Denn eines steht außer Frage: Der Abend wird stattfinden. Ab sieben Uhr wird das Bühnenprogramm beginnen. Die Tenkutittu-Schule wird ihre Meister schicken. Ambhashapatha, Lakshmi Swayamvara, Tamradhwaja Kalaga — drei Prasangas, die durch die Nacht getragen werden. Der Eintritt ist frei, kostenlos für das Publikum, kostenlos für die Stadt, kostenlos für alle, die zuschauen wollen. Was nicht kostenlos ist, ist das, was nicht auf der Bühne geschieht: die Frage, warum eine Gesellschaft, die sechzig Jahre Kunst mit fünfzehntausend Rupien quittiert, noch immer von kulturellem Erbe redet, als handle es sich um ein Geschenk der Götter und nicht um eine Leistung von Menschen.

Dasappa Rai wird an jenem Abend lächeln.

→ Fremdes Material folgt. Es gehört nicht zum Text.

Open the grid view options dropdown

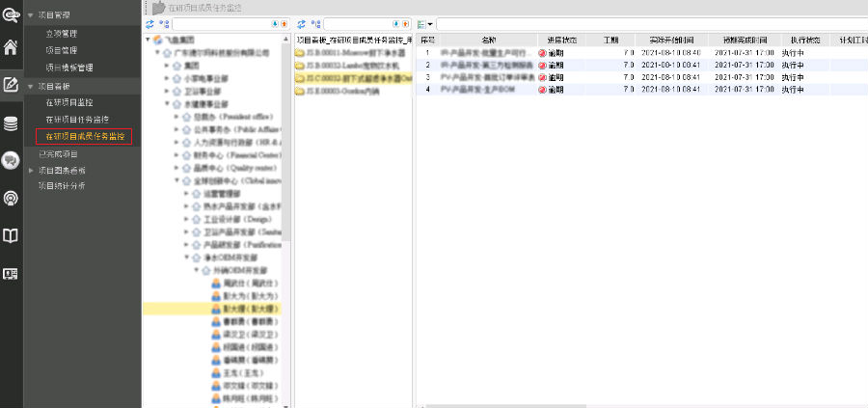coord(425,23)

Er hat in sechs Jahrzehnten gelernt, dass das Lächeln zur Zeremonie gehört wie die Maske zum Tanz. Monappa Gowda wird hinter der Bühne stehen, wo er immer stand. Und die Kinder aus Mudipu-Kurnaad werden zusehen, wie die Silbermedaille im Rampenlicht glänzt, und werden nicht wissen, dass sie selbst das sind, was die Trust eigentlich kaufen müsste — und wofür sechstausend Rupien niemals, niemals reichen werden.